#### EXTRAIT
● ● ● ● ● ● ●
Comprendre les dynamiques d’eau souterraine et de surface dans cette région nordique : voilà le principal objectif de leurs projets de recherche. Leurs résultats permettront de connaître les fluctuations des réserves d’eau potable, et ainsi faciliter la gestion de l’eau par les communautés locales. Ils contribueront aussi à prédire les effets du dégel du pergélisol, le sol gelé à longueur d’année, sur les réserves d’eau douce de la région.

Gérer l’éloignement

Le contexte nordique, avec son éloignement géographique et ses différences culturelles, offre plusieurs défis pour les universitaires. L’isolement et le manque d’infrastructures de transport haussent le coût des déplacements et compliquent la logistique. « Faire de la recherche en Arctique est… compliqué », soupire le directeur du Laboratoire de géomorphologie et géotechnique des régions froides, Daniel Fortier. Pour se rendre sur la petite île où il effectue ses travaux de recherche, il doit prendre un avion commercial jusqu’à Resolute Bay puis louer un avion et un hélicoptère. Le chercheur doit aussi jongler avec les aléas du climat : en cas de brouillard, les avions ne peuvent pas décoller. « Comme on travaille en zone éloignée, on doit être formé en soins d’urgence, méthodes d’orientation et en communications », précise le chercheur. Le coût du logement et de la nourriture sur place est tout aussi exorbitant que celui des transports, d’après lui.
● ● ● ● ● ● ●
#### À COMPLÉTER
a) Selon l'extrait sur la recherche en Arctique, pourquoi le coût des déplacements est-il élevé pour les universitaires ? Répondez en une à trois phrases.
b) Prolongez l'extrait sur la recherche en Arctique à la suite de sa dernière phrase.
● ● ● ● ● ● ●
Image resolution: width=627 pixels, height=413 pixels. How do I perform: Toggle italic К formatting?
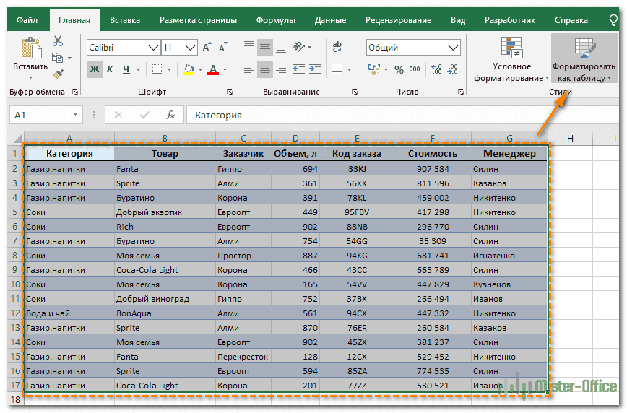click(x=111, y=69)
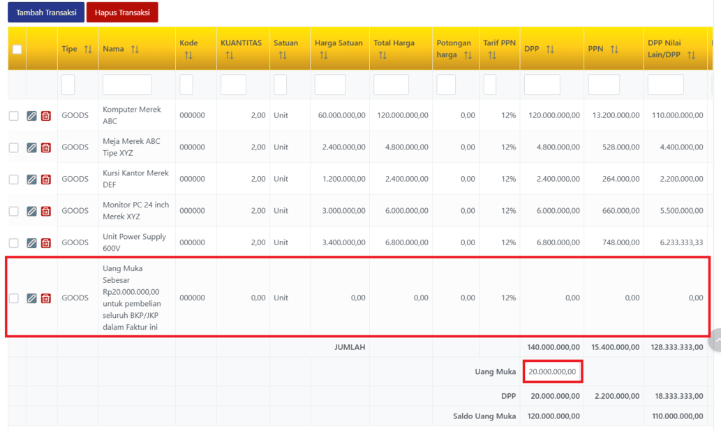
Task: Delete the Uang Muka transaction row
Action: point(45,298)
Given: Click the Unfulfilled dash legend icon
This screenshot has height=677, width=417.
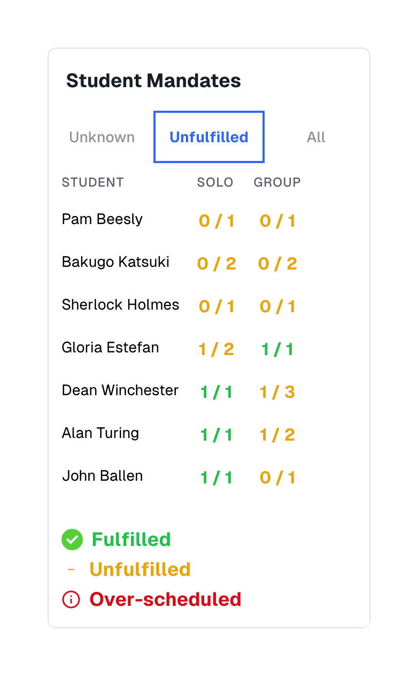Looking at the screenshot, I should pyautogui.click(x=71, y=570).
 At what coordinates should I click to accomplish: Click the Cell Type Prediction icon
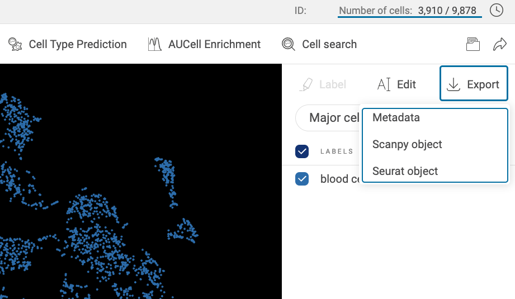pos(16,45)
● ● ● ● ● ● ●
#### CORRIGÉ
a) Le coût des déplacements est élevé à cause de l'isolement de la région et du manque d'infrastructures de transport, qui compliquent aussi la logistique.

b)
« Ça a été un défi d’avoir les installations que l’on souhaitait avec le peu d’argent disponible, raconte Louis Gabriel. Il a fallu être très imaginatifs dans notre préparation, mais aussi sur le terrain où nous avons dû apporter d’innombrables ajustements. » Le coût de la recherche est principalement couvert par des subventions provenant de programmes fédéraux, selon la doctorante en environnement à l’UdeM Gwyneth Anne Macmillan. Plusieurs étudiants et chercheurs universitaires québécois sont membres de centres de recherche, comme le Centre d’études nordiques et ArcticNet. Ces derniers facilitent l’obtention de subventions pour les chercheurs et fournissent un appui technique sur le terrain.

Des scientifiques et des Inuits

« Pour faire de la science dans le Nord, il faut être patient, avoir du respect, et savoir s’adapter », croit la doctorante en biologie à l’UdeM Catherine Girard. Au Nunavut, elle a observé que plusieurs communautés inuites ont le sentiment d’être des cobayes pour la science, après le passage de plusieurs scientifiques n’ayant jamais communiqué leurs résultats aux communautés. Malgré cela, la biologiste note un essor de la recherche participative, basée sur la collaboration entre les chercheurs et les communautés, et des programmes de surveillance communautaire, dans lesquels les données sont recueillies par les communautés.

« Apprendre à connaître le Nord, c’est être en contact avec la richesse d’une autre culture tout en demeurant dans son propre pays », témoigne Gwyneth. Si la crise des suicides attire l’attention médiatique, se rendre dans le Nord permet de démystifier les idées reçues, puisque la doctorante a côtoyé des communautés inuites qu’elle décrit comme joyeuses et solidaires. Pour l’étudiant à la maîtrise en anthropologie à l’UdeM Dominic Croteau-Deshaies, la recherche en collaboration avec les communautés peut permettre de remplacer une vision des régions polaires simpliste et stéréotypée par une représentation complexe et réelle du Nord.